*TEXTO DE LA PÁGINA*
══════════════════════════════
Sí –querido amigo Juan-, el bienestar no
sólo es compatible con la ancianidad sino también con las enfermedades. Todos
hemos podido comprobar cómo incluso esas dolencias y esos sufrimientos que los
males físicos acarrean nos pueden hacer más lúcidos, más tolerantes, más buenos
e, incluso, más felices.
Las enfermedades, igual que la vejez,
desencadenan en los seres humanos –pueden desencadenar en nosotros- profundas
transformaciones y ventajosos cambios. Pueden alterar, por ejemplo, nuestras
manera de relacionarnos con nosotros mismos, con las personas y con los objetos
que nos rodean. A veces nos acercan a algunos seres que antes estaban alejados
y, en ocasiones, nos distancian de un mundo que, ingenuamente, creíamos
definitivamente nuestro. Cuando nos sentimos mal, las palabras cambian de
significados porque las sensaciones, las emociones y los pensamientos adquieren
diferentes sentidos y distintos valores; porque se alteran nuestras jerarquías
de prioridades, de urgencias y de valores.
══════════════════════════════
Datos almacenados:
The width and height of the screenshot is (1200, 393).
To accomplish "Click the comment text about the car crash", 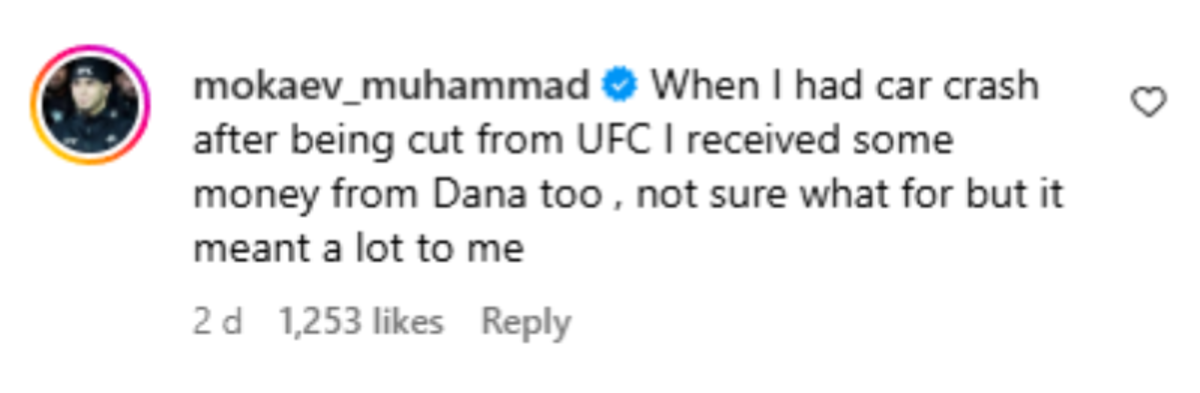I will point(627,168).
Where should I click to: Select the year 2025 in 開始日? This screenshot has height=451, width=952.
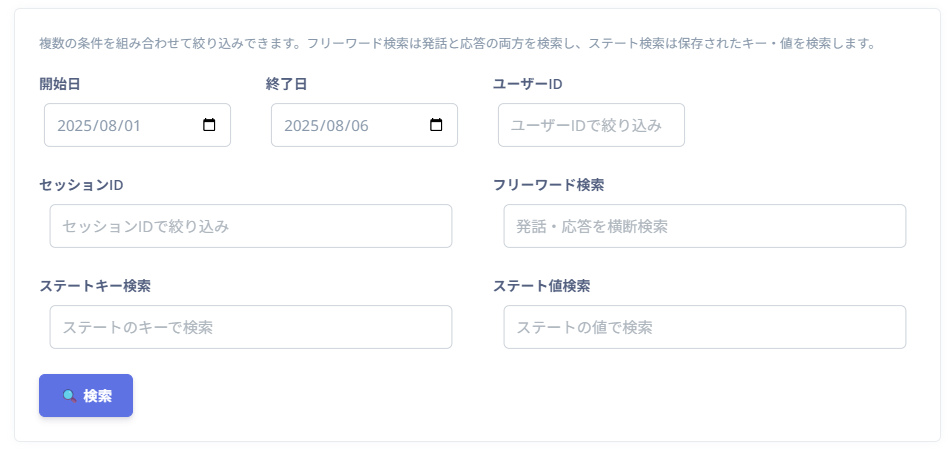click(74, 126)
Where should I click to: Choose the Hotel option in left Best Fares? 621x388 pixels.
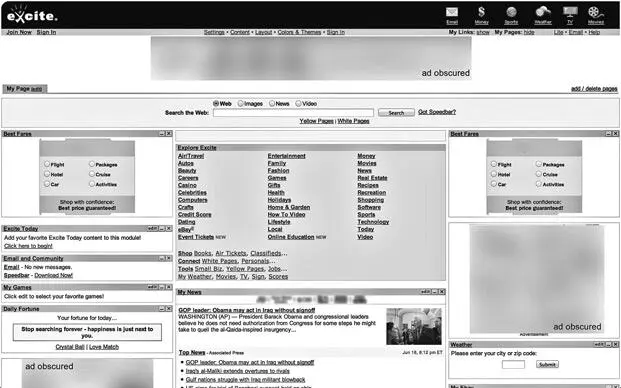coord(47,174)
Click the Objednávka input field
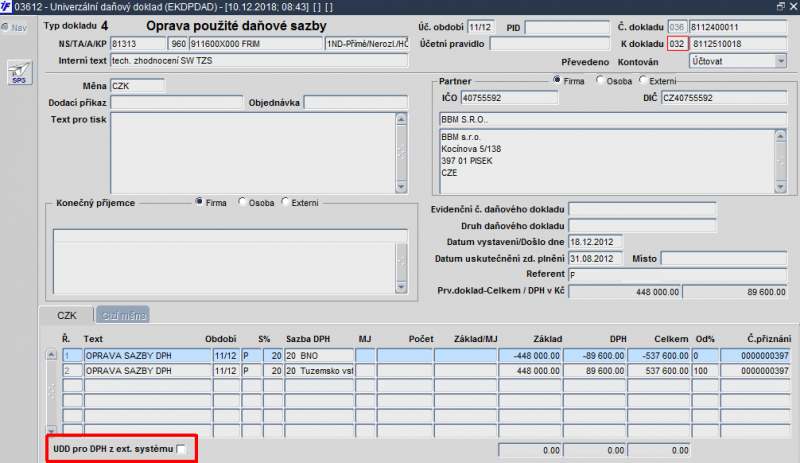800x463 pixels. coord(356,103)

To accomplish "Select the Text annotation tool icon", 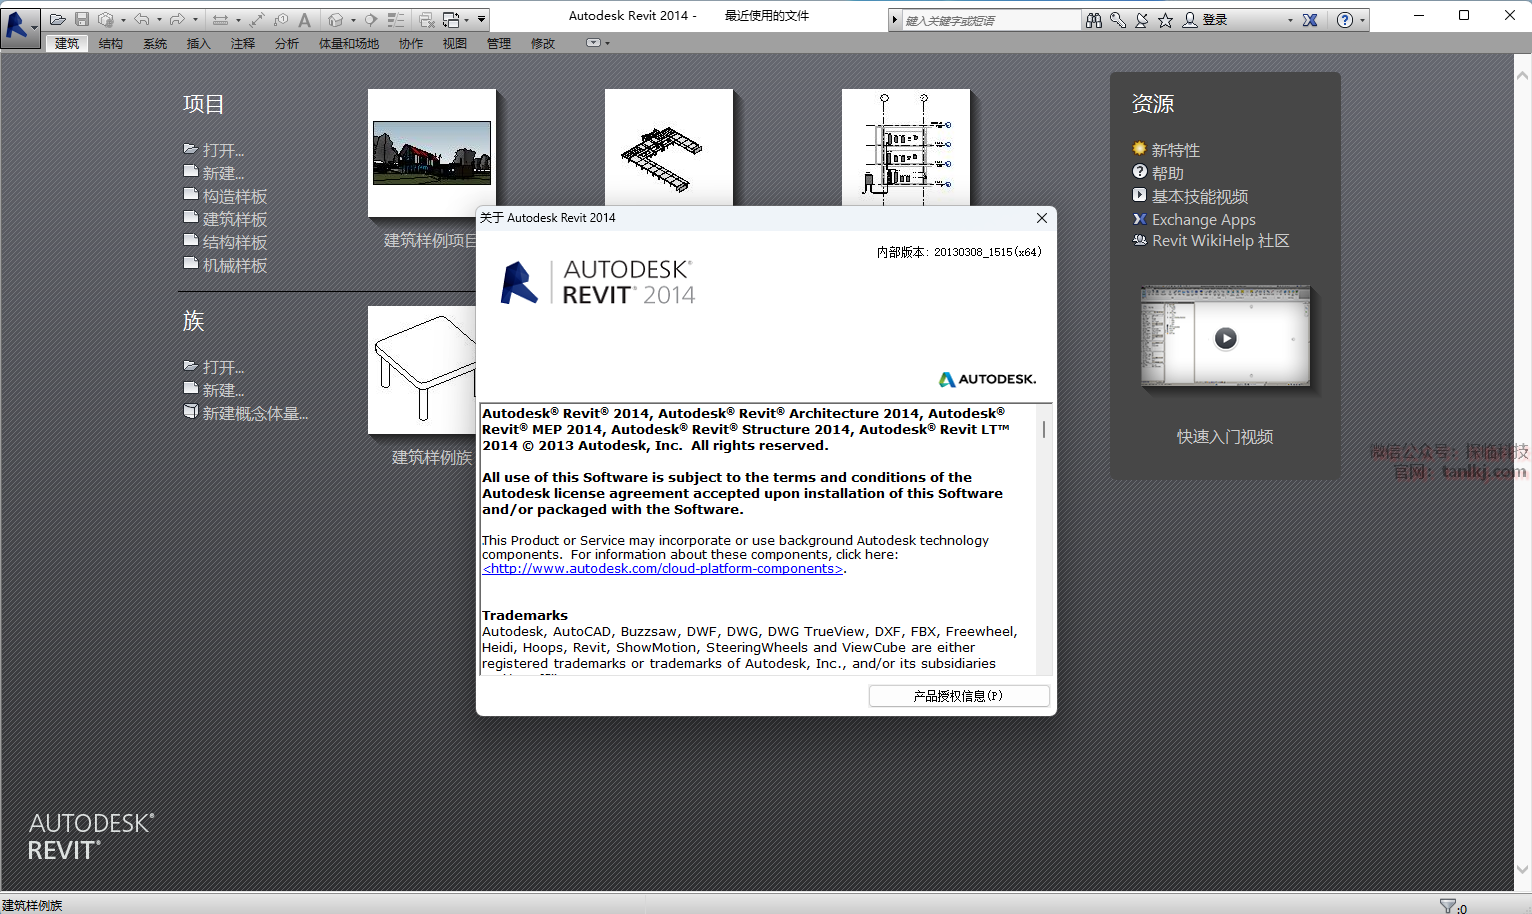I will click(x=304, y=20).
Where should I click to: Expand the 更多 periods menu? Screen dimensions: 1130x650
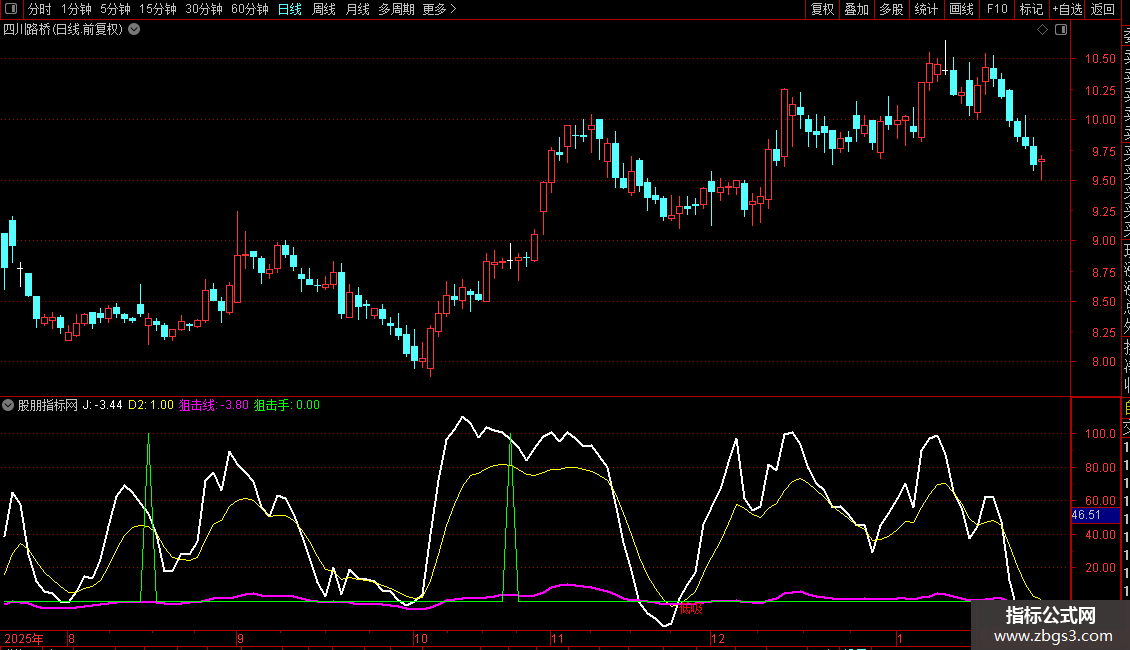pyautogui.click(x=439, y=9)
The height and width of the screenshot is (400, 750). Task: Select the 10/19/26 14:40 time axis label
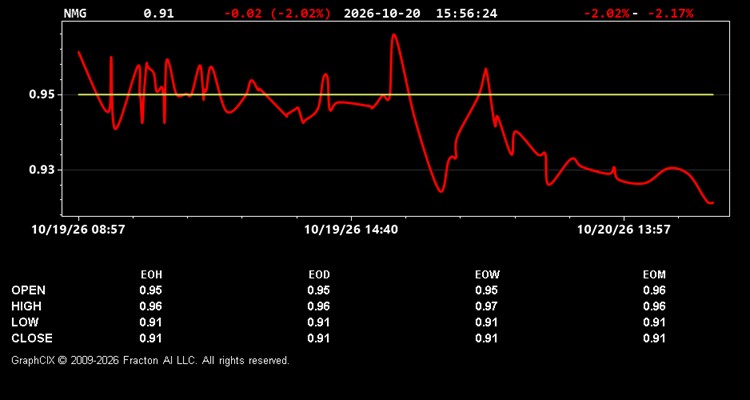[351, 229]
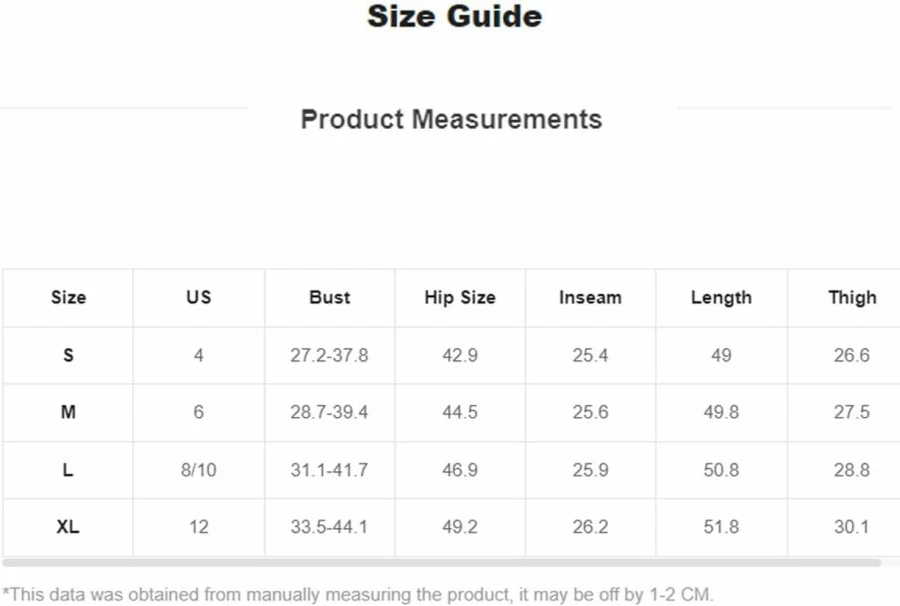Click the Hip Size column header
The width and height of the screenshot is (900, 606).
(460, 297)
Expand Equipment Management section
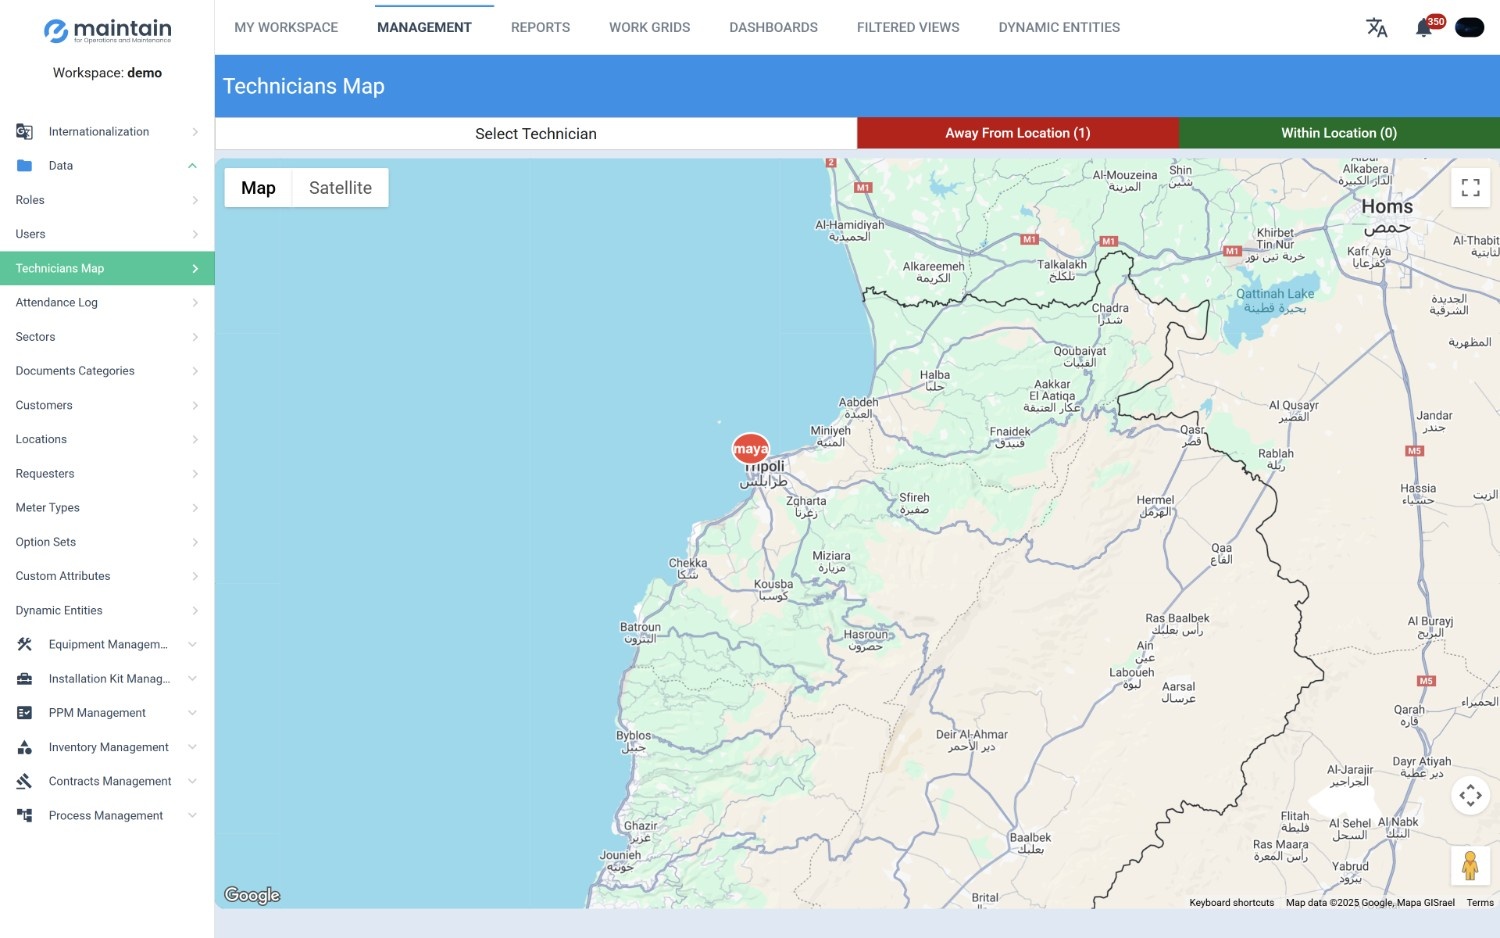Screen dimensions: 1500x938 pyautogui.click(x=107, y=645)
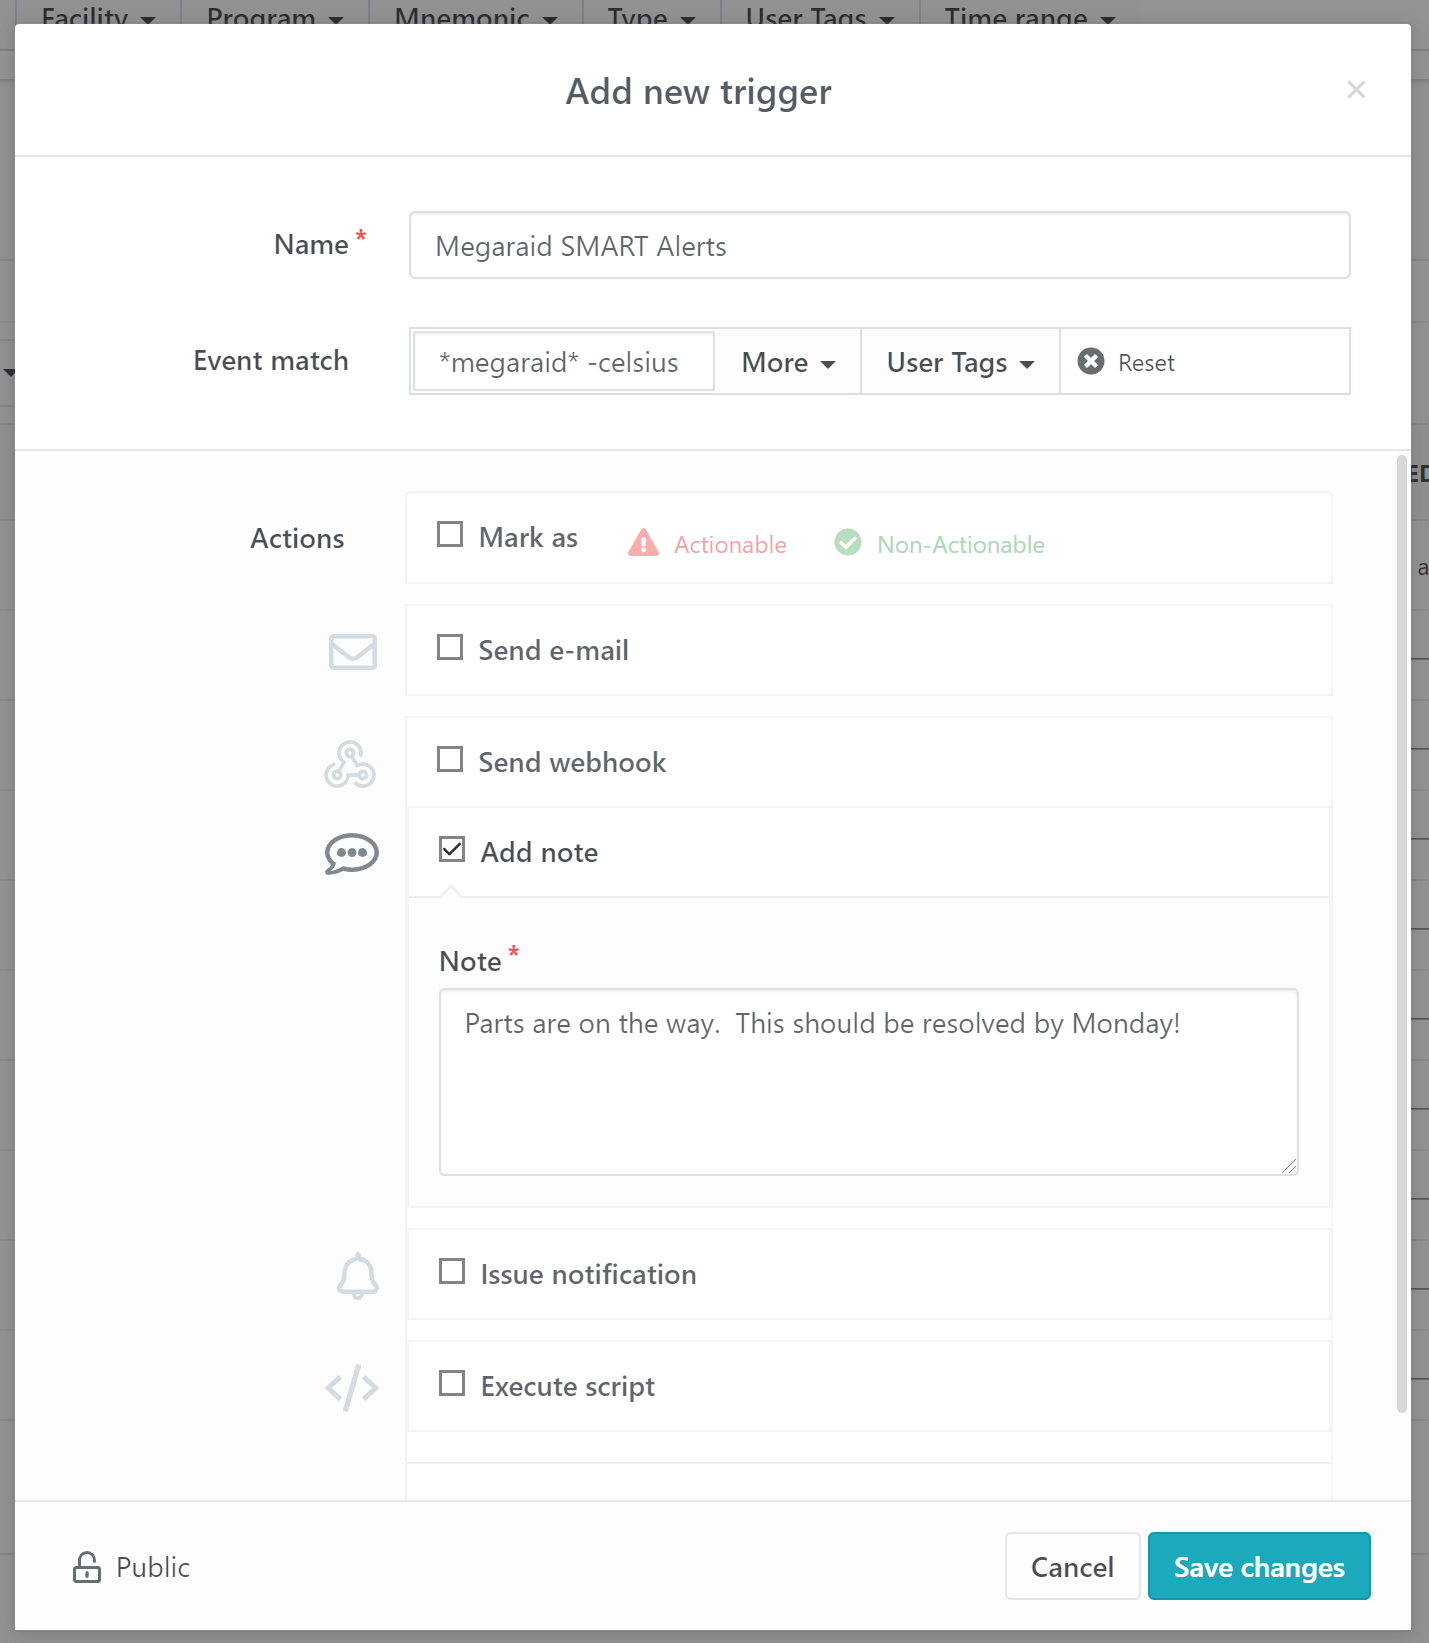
══════════════════════════════
Transcriba sin alteraciones el fragmento del texto sobre el bienestar y las enfermedades que se inicia con las palabras "Las enfermedades, igual" y concluye con "y de valores.".

Las enfermedades, igual que la vejez,
desencadenan en los seres humanos –pueden desencadenar en nosotros- profundas
transformaciones y ventajosos cambios. Pueden alterar, por ejemplo, nuestras
manera de relacionarnos con nosotros mismos, con las personas y con los objetos
que nos rodean. A veces nos acercan a algunos seres que antes estaban alejados
y, en ocasiones, nos distancian de un mundo que, ingenuamente, creíamos
definitivamente nuestro. Cuando nos sentimos mal, las palabras cambian de
significados porque las sensaciones, las emociones y los pensamientos adquieren
diferentes sentidos y distintos valores; porque se alteran nuestras jerarquías
de prioridades, de urgencias y de valores.